Si vous ne pouvez pas effectuer cette opération, l’utilisateur ou le groupe associé à la nouvelle adresse de messagerie risque de se voir refuser l’accès aux documents et e-mails précédemment protégés avec l’ancienne adresse de messagerie. Dans ce cas, vous devez répéter la configuration de la protection pour enregistrer la nouvelle adresse de messagerie. Par exemple, si l’utilisateur ou le groupe a obtenu des droits d’utilisation dans des modèles ou des étiquettes, modifiez ces derniers et affectez à la nouvelle adresse de messagerie les mêmes droits d’utilisation que l’ancienne adresse.

Notez qu’il est rare qu’un groupe modifie son adresse de messagerie et que si vous attribuez des droits d’utilisation à un groupe plutôt qu’à des utilisateurs individuels, peu importe si l’adresse de messagerie de l’utilisateur change. Dans ce scénario, les droits d’utilisation sont attribués à l’adresse de messagerie du groupe et non à celle de chaque utilisateur. Il s’agit de la méthode la plus probable (et recommandée) qui permet à un administrateur de configurer des droits d’utilisation protégeant des documents et e-mails.

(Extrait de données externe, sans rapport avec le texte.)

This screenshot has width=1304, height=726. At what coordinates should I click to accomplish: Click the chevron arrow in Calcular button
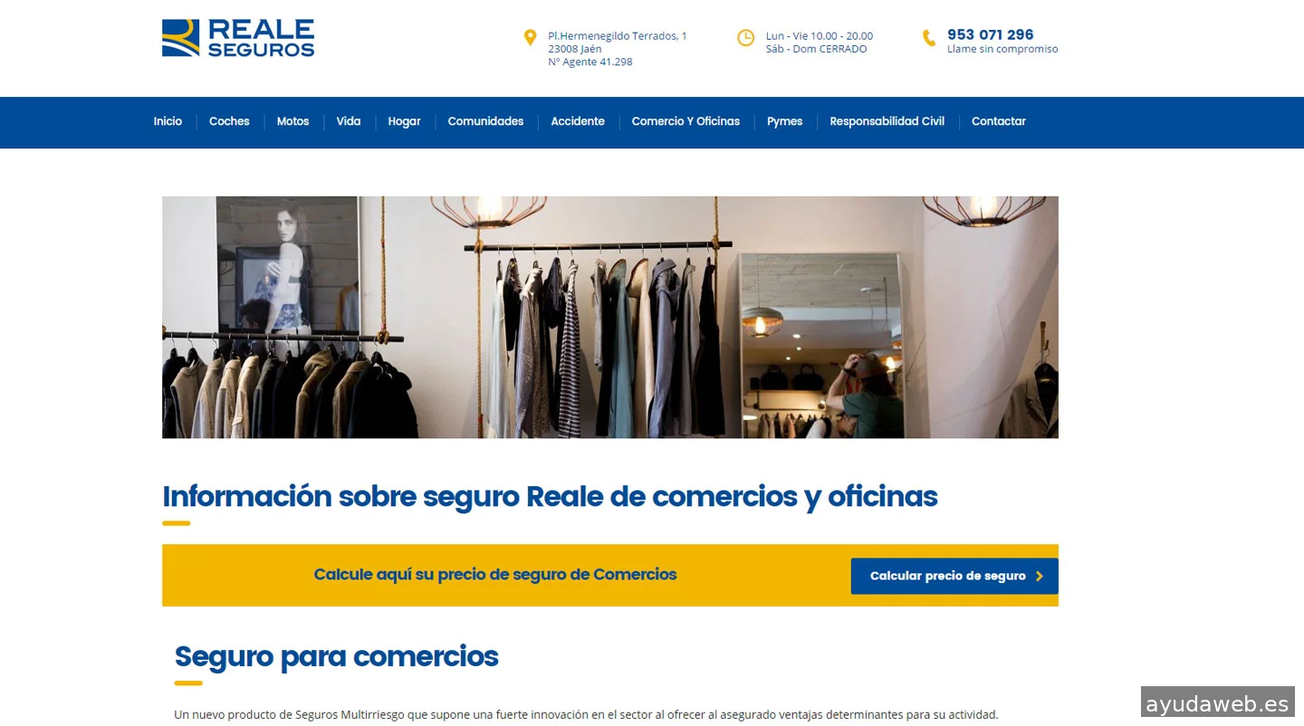pos(1039,576)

Toutefois, il se peut que les utilisateurs attribuent plus généralement des autorisations personnalisées à des utilisateurs individuels. Dans la mesure où vous ne pouvez pas toujours savoir si un compte d’utilisateur ou un groupe a été utilisé pour accorder un accès, il est plus sûr de toujours ajouter l’ancienne adresse de messagerie comme une deuxième adresse de messagerie.

Mise en cache de l’appartenance à un groupe par Azure Information Protection

Pour des raisons de performances, Azure Information Protection met en cache l’appartenance au groupe. Cela signifie que toute mise en application d’une modification apportée à l’appartenance au groupe dans Microsoft Entra ID peut prendre jusqu’à trois heures lorsque ces groupes sont utilisés par Azure Information Protection et que cette période est susceptible d’être modifiée.

N’oubliez pas de tenir compte de ce délai pour les modifications ou les tests effectués lorsque vous utilisez des groupes pour accorder des droits d’utilisation ou configurer le service Azure Rights Management, ou lorsque vous configurez des stratégies étendues.

Étapes suivantes

Après avoir vérifié que vos utilisateurs et groupes peuvent être utilisés avec Azure Information Protection et que vous êtes prêt à démarrer la protection des documents et des e-mails, vérifiez si vous devez activer le service Azure Rights Management. Ce service doit être activé avant de pouvoir protéger les documents et e-mails de votre organisation :

  • À compter de février 2018 : Si votre abonnement incluant Azure Rights Management ou Azure Information Protection a été obtenu pendant ou après ce mois, le service est automatiquement activé pour vous.

  • Si votre abonnement a été obtenu avant février 2018 : vous devez activer le service vous-même.

Pour plus d’informations, notamment la vérification de l’état d’activation, consultez Activation du service de protection à partir d’Azure Information Protection.